Laura and I joined colleagues Haze Liff, Fan Luo, and Lindsay Mischel on a 2-week, 4-city signing and speaking tour to support the new Mandarin translation of The Biggest Job We’ll Ever Have. Last spring when one of our Chinese parents expressed interest in translating the book, we initially thought she was just being nice. When we learned that she leads one of the largest publishers of educational and parenting books in China — Green Beans Books — we started paying attention. Little did we know that these discussions would lead to the succession of enthusiastic SRO crowds that we experienced in Beijing, Shanghai, Shenzhen, and Xiamen.

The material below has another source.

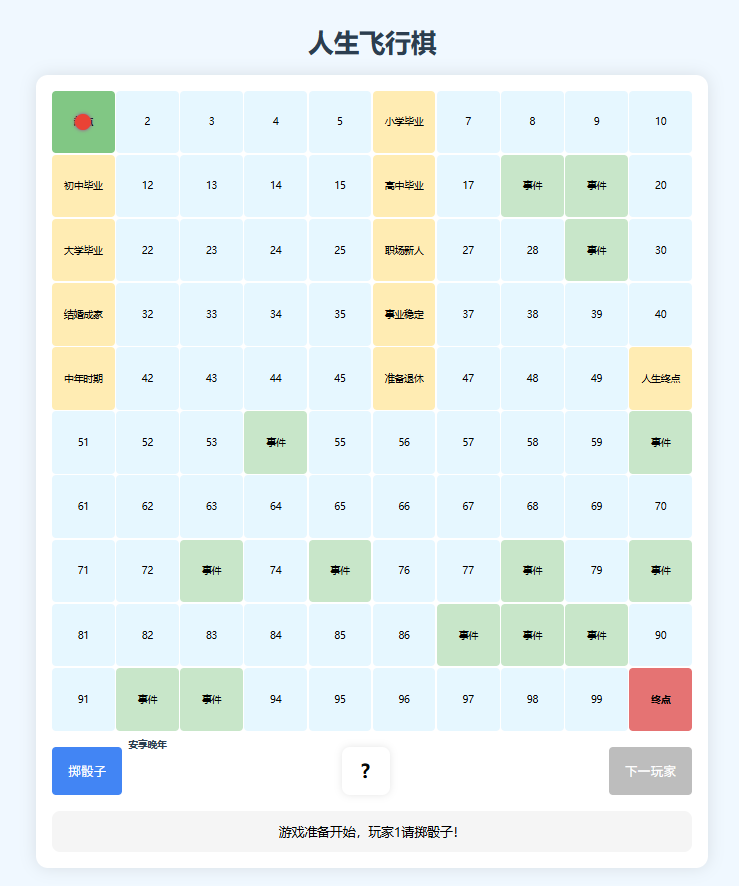Select the 结婚成家 milestone square
Image resolution: width=739 pixels, height=886 pixels.
click(83, 314)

We also could never have predicted that this trip would turn out to be one of the most profound memories of our personal and professional lives. One reason for this: I have never encountered a stronger learning attitude or more genuine curiosity than we experienced during these two weeks (11/4-18). But the main reason boils down to those smiles, those expressions. We saw…
And when we did not know what was being said or written…
Fan and Haze demystified things for us.
It was mostly Moms, but we also got to work with some awesome Dads.
And each and every venue was outstanding with optimal technology.
But most of all, the smiles were nice.